What to do:
Look over the data below and give the number of lines containing the word "method", with no other words.

<<<<

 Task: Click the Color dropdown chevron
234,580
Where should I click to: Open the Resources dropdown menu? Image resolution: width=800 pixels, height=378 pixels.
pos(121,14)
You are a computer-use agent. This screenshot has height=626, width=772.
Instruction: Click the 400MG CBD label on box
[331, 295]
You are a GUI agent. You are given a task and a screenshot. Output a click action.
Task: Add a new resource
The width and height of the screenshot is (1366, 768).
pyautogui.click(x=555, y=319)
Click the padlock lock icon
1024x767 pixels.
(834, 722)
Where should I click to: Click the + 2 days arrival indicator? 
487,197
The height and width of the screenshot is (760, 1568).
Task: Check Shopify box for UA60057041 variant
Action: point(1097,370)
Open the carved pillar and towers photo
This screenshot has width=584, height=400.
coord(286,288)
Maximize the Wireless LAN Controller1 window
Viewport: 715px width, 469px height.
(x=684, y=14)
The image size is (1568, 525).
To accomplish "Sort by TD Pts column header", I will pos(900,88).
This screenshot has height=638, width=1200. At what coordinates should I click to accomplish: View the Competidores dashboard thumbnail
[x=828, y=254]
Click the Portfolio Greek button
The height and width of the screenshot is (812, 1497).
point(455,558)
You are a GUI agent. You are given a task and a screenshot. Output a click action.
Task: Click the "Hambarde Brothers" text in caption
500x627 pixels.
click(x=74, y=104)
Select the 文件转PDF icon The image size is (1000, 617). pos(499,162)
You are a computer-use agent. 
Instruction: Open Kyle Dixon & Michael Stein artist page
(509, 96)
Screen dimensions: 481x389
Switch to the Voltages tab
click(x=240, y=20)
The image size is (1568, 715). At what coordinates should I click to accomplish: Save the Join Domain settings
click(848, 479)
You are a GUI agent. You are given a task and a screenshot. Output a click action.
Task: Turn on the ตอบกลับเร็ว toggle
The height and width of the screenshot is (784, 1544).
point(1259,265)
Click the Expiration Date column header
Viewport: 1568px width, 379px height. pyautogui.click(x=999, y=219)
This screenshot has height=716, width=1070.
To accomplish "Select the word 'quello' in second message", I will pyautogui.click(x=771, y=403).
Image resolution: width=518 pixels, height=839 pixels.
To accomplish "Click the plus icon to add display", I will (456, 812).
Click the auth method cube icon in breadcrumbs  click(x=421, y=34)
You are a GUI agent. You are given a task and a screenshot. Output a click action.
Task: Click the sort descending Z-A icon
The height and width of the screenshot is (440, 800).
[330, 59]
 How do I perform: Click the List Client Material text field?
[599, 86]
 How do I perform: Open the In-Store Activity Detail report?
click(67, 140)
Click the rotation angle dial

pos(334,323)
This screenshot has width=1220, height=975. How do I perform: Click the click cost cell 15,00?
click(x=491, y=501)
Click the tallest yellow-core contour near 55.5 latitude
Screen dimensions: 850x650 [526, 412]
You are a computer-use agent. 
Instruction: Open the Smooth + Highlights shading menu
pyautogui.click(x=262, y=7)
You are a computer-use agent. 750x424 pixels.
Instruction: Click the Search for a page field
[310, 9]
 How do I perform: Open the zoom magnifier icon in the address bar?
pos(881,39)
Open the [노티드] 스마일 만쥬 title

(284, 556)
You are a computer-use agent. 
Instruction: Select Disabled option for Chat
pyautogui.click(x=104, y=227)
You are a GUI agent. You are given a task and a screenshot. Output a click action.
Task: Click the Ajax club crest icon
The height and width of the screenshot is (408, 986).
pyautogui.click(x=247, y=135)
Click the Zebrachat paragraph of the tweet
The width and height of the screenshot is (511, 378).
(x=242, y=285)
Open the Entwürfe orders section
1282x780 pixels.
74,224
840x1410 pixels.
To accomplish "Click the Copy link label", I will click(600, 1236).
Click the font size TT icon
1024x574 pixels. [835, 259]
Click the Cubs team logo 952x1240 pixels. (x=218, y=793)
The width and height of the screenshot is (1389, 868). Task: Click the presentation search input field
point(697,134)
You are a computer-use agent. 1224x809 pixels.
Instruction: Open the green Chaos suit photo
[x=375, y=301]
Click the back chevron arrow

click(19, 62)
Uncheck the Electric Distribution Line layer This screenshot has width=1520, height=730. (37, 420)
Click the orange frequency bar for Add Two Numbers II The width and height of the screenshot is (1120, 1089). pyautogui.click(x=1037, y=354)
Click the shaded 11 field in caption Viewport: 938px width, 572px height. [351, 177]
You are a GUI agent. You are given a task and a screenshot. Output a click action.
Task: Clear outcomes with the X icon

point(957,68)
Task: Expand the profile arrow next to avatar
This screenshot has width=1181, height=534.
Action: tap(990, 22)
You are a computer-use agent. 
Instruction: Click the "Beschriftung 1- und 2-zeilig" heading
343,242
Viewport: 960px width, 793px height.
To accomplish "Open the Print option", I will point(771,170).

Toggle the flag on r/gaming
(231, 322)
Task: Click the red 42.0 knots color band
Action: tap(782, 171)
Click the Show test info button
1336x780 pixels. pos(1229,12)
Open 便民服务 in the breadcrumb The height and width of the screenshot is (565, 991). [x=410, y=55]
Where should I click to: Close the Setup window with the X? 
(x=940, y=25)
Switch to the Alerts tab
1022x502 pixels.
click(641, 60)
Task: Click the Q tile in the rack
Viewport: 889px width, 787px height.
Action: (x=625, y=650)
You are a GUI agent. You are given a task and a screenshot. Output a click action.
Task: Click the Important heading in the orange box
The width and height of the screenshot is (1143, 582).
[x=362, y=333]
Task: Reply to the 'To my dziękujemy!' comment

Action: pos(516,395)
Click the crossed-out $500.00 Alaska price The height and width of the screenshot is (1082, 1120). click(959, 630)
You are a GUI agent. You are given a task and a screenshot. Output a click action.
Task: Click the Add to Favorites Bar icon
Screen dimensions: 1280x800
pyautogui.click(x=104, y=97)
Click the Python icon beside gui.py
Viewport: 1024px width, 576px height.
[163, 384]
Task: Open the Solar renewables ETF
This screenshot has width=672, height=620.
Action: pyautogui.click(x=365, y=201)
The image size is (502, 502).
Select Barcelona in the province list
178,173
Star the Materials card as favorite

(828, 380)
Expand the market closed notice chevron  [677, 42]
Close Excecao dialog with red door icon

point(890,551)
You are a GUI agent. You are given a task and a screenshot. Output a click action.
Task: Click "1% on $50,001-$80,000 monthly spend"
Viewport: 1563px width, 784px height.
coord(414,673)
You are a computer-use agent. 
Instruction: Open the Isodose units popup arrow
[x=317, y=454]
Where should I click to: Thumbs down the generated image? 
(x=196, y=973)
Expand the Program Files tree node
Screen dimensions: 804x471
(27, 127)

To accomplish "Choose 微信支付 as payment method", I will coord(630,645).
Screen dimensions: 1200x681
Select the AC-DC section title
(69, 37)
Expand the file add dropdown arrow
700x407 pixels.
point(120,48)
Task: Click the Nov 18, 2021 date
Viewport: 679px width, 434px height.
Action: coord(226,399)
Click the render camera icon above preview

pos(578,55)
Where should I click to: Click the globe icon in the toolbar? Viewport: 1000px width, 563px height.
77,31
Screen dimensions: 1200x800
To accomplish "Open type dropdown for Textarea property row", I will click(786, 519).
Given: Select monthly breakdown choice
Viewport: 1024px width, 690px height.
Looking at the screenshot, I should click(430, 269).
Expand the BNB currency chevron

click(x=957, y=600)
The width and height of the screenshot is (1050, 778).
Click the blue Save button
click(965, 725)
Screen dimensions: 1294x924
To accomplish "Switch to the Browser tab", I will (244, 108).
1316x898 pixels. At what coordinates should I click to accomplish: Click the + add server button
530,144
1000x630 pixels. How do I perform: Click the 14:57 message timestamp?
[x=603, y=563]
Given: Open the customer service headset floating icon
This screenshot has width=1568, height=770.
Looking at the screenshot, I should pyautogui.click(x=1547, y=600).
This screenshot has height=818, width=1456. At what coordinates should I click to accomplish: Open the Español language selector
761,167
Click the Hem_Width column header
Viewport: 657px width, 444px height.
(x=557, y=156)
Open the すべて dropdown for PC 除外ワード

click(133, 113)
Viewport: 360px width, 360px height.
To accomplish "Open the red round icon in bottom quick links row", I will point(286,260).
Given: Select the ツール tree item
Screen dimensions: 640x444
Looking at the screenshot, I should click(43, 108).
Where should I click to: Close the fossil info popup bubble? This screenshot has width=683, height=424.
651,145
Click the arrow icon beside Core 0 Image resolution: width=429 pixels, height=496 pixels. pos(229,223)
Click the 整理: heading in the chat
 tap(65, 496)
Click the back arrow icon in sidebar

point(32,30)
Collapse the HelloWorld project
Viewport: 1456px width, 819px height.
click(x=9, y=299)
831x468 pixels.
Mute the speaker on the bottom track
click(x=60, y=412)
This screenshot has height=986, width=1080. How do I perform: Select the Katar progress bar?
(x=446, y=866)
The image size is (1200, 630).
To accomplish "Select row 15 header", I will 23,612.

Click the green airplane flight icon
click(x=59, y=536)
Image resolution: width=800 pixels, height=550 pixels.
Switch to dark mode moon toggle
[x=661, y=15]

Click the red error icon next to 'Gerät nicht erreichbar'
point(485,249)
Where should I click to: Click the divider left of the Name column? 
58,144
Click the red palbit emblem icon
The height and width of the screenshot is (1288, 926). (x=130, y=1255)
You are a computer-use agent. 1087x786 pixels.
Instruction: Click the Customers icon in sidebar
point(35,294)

>>>>

Task output:
2